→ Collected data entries
=== Section Start ===

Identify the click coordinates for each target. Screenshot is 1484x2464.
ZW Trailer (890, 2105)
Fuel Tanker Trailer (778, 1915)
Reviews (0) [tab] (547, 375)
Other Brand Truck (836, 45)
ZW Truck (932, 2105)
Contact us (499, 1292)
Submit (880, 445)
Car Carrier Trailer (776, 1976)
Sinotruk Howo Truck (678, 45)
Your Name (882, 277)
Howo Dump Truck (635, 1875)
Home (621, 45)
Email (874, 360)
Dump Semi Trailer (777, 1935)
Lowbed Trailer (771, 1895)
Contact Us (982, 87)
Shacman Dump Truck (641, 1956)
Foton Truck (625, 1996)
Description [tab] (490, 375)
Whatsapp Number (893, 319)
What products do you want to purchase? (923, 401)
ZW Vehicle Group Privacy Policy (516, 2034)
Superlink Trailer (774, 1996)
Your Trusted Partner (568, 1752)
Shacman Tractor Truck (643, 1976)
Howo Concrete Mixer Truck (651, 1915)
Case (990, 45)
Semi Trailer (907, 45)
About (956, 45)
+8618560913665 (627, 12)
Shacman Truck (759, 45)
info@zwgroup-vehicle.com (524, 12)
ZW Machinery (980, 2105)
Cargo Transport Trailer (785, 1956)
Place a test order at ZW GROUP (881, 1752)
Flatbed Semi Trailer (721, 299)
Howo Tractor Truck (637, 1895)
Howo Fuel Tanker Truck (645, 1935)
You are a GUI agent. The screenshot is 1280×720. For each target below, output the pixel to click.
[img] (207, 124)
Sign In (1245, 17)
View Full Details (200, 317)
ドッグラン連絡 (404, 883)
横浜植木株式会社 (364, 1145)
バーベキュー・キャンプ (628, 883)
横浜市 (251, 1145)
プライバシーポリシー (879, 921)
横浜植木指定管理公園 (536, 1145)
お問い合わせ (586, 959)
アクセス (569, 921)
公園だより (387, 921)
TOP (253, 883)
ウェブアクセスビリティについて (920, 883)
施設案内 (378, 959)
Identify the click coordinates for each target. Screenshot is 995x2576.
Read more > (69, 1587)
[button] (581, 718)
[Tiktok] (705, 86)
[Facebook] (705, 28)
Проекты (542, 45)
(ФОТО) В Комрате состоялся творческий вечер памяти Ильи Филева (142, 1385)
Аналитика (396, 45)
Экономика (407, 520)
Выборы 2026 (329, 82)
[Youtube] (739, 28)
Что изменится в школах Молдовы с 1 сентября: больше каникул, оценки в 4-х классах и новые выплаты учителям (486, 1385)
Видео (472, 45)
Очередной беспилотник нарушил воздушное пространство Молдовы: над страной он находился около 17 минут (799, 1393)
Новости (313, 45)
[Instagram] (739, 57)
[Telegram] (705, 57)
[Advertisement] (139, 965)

=== Section End ===

→ Brief
Give back exactly the lines from the line containing "公園だより (387, 921)" to the end of the entries, and no other lines.

→ Reply
公園だより (387, 921)
TOP (253, 883)
ウェブアクセスビリティについて (920, 883)
施設案内 (378, 959)
Identify the click coordinates for each target. Screenshot is 995x2576.
Read more > (69, 1587)
[button] (581, 718)
[Tiktok] (705, 86)
[Facebook] (705, 28)
Проекты (542, 45)
(ФОТО) В Комрате состоялся творческий вечер памяти Ильи Филева (142, 1385)
Аналитика (396, 45)
Экономика (407, 520)
Выборы 2026 (329, 82)
[Youtube] (739, 28)
Что изменится в школах Молдовы с 1 сентября: больше каникул, оценки в 4-х классах и новые выплаты учителям (486, 1385)
Видео (472, 45)
Очередной беспилотник нарушил воздушное пространство Молдовы: над страной он находился около 17 минут (799, 1393)
Новости (313, 45)
[Instagram] (739, 57)
[Telegram] (705, 57)
[Advertisement] (139, 965)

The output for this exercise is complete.